Repeat the entries shown below with every word and mark intact.
------
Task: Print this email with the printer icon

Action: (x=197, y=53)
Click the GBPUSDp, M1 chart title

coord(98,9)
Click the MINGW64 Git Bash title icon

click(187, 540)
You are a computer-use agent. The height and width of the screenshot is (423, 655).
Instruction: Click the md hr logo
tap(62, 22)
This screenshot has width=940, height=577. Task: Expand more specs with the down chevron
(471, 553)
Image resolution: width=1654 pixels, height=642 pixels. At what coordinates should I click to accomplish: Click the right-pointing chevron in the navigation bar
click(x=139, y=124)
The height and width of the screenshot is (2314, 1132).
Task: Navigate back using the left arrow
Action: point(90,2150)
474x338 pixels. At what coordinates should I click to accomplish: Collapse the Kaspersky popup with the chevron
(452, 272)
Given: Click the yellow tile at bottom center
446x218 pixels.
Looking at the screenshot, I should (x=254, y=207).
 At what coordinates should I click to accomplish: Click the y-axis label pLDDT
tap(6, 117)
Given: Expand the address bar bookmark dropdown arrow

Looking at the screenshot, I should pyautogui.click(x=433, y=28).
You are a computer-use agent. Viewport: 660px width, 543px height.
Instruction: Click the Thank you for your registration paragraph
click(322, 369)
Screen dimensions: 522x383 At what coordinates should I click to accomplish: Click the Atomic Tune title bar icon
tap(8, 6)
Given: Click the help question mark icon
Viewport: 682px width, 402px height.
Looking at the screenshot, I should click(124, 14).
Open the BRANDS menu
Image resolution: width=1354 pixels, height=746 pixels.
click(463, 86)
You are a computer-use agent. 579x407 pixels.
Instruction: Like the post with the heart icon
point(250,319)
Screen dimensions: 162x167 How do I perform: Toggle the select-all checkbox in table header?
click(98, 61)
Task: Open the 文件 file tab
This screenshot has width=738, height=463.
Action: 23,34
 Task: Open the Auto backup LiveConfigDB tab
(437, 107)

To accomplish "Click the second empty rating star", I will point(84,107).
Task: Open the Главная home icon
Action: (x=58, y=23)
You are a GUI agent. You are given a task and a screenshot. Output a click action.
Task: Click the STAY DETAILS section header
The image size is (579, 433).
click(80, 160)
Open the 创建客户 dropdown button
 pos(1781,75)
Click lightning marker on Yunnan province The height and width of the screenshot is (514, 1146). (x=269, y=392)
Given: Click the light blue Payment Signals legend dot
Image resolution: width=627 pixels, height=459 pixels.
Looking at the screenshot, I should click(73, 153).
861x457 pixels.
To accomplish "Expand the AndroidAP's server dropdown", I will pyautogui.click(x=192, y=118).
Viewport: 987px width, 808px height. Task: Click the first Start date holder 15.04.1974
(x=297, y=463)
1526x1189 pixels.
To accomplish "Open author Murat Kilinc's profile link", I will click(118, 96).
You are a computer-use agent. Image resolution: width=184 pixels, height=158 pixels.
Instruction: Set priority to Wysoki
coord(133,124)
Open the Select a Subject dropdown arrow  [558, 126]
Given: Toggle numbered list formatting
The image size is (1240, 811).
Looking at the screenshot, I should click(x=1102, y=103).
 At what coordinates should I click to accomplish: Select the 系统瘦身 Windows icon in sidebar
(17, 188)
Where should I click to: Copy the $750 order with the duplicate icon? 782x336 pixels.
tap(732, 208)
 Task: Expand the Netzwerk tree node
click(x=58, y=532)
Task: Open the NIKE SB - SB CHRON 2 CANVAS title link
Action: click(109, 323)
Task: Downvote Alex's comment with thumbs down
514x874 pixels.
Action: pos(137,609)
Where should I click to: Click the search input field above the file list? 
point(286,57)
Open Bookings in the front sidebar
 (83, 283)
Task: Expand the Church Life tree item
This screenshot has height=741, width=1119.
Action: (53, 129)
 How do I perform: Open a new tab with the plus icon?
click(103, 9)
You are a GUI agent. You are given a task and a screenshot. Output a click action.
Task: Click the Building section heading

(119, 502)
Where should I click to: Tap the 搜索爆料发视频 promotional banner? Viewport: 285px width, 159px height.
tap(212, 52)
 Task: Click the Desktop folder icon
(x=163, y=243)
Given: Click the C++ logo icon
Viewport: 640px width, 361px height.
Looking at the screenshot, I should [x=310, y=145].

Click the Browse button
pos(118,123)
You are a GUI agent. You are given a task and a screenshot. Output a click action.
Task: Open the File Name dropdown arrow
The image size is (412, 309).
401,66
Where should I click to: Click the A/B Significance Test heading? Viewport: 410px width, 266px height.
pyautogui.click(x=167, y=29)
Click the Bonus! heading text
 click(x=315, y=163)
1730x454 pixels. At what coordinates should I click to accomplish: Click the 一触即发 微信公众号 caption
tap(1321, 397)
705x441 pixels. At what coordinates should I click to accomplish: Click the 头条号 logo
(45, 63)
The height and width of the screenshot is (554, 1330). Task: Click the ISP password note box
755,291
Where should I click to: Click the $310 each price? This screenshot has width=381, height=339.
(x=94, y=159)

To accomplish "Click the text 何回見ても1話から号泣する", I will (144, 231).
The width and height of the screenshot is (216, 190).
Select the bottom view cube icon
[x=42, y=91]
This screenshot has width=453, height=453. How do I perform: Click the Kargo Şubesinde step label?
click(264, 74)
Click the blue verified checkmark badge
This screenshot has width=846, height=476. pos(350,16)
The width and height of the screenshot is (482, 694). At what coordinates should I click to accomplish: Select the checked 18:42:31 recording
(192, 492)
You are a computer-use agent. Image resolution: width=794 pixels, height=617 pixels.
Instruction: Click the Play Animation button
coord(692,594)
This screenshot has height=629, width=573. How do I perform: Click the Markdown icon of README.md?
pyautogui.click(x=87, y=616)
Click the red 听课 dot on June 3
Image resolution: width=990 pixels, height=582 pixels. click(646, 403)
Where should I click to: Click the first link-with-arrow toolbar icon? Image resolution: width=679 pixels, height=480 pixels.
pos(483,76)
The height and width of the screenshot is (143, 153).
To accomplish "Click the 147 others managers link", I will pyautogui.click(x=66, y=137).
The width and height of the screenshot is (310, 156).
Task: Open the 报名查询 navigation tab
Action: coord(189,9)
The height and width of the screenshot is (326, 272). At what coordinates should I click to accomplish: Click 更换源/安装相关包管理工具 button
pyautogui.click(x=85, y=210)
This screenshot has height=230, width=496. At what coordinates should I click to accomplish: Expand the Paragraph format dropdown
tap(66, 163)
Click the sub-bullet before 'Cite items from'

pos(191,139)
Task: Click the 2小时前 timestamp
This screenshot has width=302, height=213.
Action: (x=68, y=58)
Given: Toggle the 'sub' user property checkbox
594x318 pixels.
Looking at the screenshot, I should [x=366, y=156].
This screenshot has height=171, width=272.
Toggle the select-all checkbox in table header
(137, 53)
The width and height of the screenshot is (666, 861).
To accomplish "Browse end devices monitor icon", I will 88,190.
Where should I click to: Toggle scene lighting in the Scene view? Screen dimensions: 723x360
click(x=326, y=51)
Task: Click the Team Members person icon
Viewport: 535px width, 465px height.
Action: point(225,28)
------
Task result:
Task: Print this email with the printer icon

Action: (x=197, y=53)
Click the GBPUSDp, M1 chart title

coord(98,9)
Click the MINGW64 Git Bash title icon

click(187, 540)
You are a computer-use agent. The height and width of the screenshot is (423, 655).
Instruction: Click the md hr logo
tap(62, 22)
This screenshot has width=940, height=577. Task: Expand more specs with the down chevron
(471, 553)
Image resolution: width=1654 pixels, height=642 pixels. At what coordinates should I click to accomplish: Click the right-pointing chevron in the navigation bar
click(x=139, y=124)
The height and width of the screenshot is (2314, 1132).
Task: Navigate back using the left arrow
Action: point(90,2150)
474x338 pixels. At what coordinates should I click to accomplish: Collapse the Kaspersky popup with the chevron
(452, 272)
Given: Click the yellow tile at bottom center
446x218 pixels.
Looking at the screenshot, I should (x=254, y=207).
 At what coordinates should I click to accomplish: Click the y-axis label pLDDT
tap(6, 117)
Given: Expand the address bar bookmark dropdown arrow

Looking at the screenshot, I should pyautogui.click(x=433, y=28).
You are a computer-use agent. Viewport: 660px width, 543px height.
Instruction: Click the Thank you for your registration paragraph
click(322, 369)
Screen dimensions: 522x383 At what coordinates should I click to accomplish: Click the Atomic Tune title bar icon
tap(8, 6)
Given: Click the help question mark icon
Viewport: 682px width, 402px height.
Looking at the screenshot, I should click(124, 14).
Open the BRANDS menu
Image resolution: width=1354 pixels, height=746 pixels.
click(463, 86)
You are a computer-use agent. 579x407 pixels.
Instruction: Like the post with the heart icon
point(250,319)
Screen dimensions: 162x167 How do I perform: Toggle the select-all checkbox in table header?
click(98, 61)
Task: Open the 文件 file tab
This screenshot has width=738, height=463.
Action: 23,34
 Task: Open the Auto backup LiveConfigDB tab
(437, 107)

To accomplish "Click the second empty rating star", I will point(84,107).
Task: Open the Главная home icon
Action: (x=58, y=23)
You are a GUI agent. You are given a task and a screenshot. Output a click action.
Task: Click the STAY DETAILS section header
The image size is (579, 433).
click(80, 160)
Open the 创建客户 dropdown button
 pos(1781,75)
Click lightning marker on Yunnan province The height and width of the screenshot is (514, 1146). (x=269, y=392)
Given: Click the light blue Payment Signals legend dot
Image resolution: width=627 pixels, height=459 pixels.
Looking at the screenshot, I should click(73, 153).
861x457 pixels.
To accomplish "Expand the AndroidAP's server dropdown", I will pyautogui.click(x=192, y=118).
Viewport: 987px width, 808px height. Task: Click the first Start date holder 15.04.1974
(x=297, y=463)
1526x1189 pixels.
To accomplish "Open author Murat Kilinc's profile link", I will click(118, 96).
You are a computer-use agent. Image resolution: width=184 pixels, height=158 pixels.
Instruction: Set priority to Wysoki
coord(133,124)
Open the Select a Subject dropdown arrow  [558, 126]
Given: Toggle numbered list formatting
The image size is (1240, 811).
Looking at the screenshot, I should click(x=1102, y=103).
 At what coordinates should I click to accomplish: Select the 系统瘦身 Windows icon in sidebar
(17, 188)
Where should I click to: Copy the $750 order with the duplicate icon? 782x336 pixels.
tap(732, 208)
 Task: Expand the Netzwerk tree node
click(x=58, y=532)
Task: Open the NIKE SB - SB CHRON 2 CANVAS title link
Action: click(109, 323)
Task: Downvote Alex's comment with thumbs down
514x874 pixels.
Action: pos(137,609)
Where should I click to: Click the search input field above the file list? 
point(286,57)
Open Bookings in the front sidebar
 (83, 283)
Task: Expand the Church Life tree item
This screenshot has height=741, width=1119.
Action: (53, 129)
 How do I perform: Open a new tab with the plus icon?
click(103, 9)
You are a GUI agent. You are given a task and a screenshot. Output a click action.
Task: Click the Building section heading

(119, 502)
Where should I click to: Tap the 搜索爆料发视频 promotional banner? Viewport: 285px width, 159px height.
tap(212, 52)
 Task: Click the Desktop folder icon
(x=163, y=243)
Given: Click the C++ logo icon
Viewport: 640px width, 361px height.
Looking at the screenshot, I should [x=310, y=145].

Click the Browse button
pos(118,123)
You are a GUI agent. You are given a task and a screenshot. Output a click action.
Task: Open the File Name dropdown arrow
The image size is (412, 309).
401,66
Where should I click to: Click the A/B Significance Test heading? Viewport: 410px width, 266px height.
pyautogui.click(x=167, y=29)
Click the Bonus! heading text
 click(x=315, y=163)
1730x454 pixels. At what coordinates should I click to accomplish: Click the 一触即发 微信公众号 caption
tap(1321, 397)
705x441 pixels. At what coordinates should I click to accomplish: Click the 头条号 logo
(45, 63)
The height and width of the screenshot is (554, 1330). Task: Click the ISP password note box
755,291
Where should I click to: Click the $310 each price? This screenshot has width=381, height=339.
(x=94, y=159)

To accomplish "Click the text 何回見ても1話から号泣する", I will (144, 231).
The width and height of the screenshot is (216, 190).
Select the bottom view cube icon
[x=42, y=91]
This screenshot has width=453, height=453. How do I perform: Click the Kargo Şubesinde step label?
click(264, 74)
Click the blue verified checkmark badge
This screenshot has width=846, height=476. pos(350,16)
The width and height of the screenshot is (482, 694). At what coordinates should I click to accomplish: Select the checked 18:42:31 recording
(192, 492)
You are a computer-use agent. Image resolution: width=794 pixels, height=617 pixels.
Instruction: Click the Play Animation button
coord(692,594)
This screenshot has height=629, width=573. How do I perform: Click the Markdown icon of README.md?
pyautogui.click(x=87, y=616)
Click the red 听课 dot on June 3
Image resolution: width=990 pixels, height=582 pixels. click(646, 403)
Where should I click to: Click the first link-with-arrow toolbar icon? Image resolution: width=679 pixels, height=480 pixels.
pos(483,76)
The height and width of the screenshot is (143, 153).
To accomplish "Click the 147 others managers link", I will pyautogui.click(x=66, y=137).
The width and height of the screenshot is (310, 156).
Task: Open the 报名查询 navigation tab
Action: coord(189,9)
The height and width of the screenshot is (326, 272). At what coordinates should I click to accomplish: Click 更换源/安装相关包管理工具 button
pyautogui.click(x=85, y=210)
This screenshot has height=230, width=496. At what coordinates should I click to accomplish: Expand the Paragraph format dropdown
tap(66, 163)
Click the sub-bullet before 'Cite items from'

pos(191,139)
Task: Click the 2小时前 timestamp
This screenshot has width=302, height=213.
Action: (x=68, y=58)
Given: Toggle the 'sub' user property checkbox
594x318 pixels.
Looking at the screenshot, I should [x=366, y=156].
This screenshot has height=171, width=272.
Toggle the select-all checkbox in table header
(137, 53)
The width and height of the screenshot is (666, 861).
To accomplish "Browse end devices monitor icon", I will 88,190.
Where should I click to: Toggle scene lighting in the Scene view? Screen dimensions: 723x360
click(x=326, y=51)
Task: Click the Team Members person icon
Viewport: 535px width, 465px height.
Action: point(225,28)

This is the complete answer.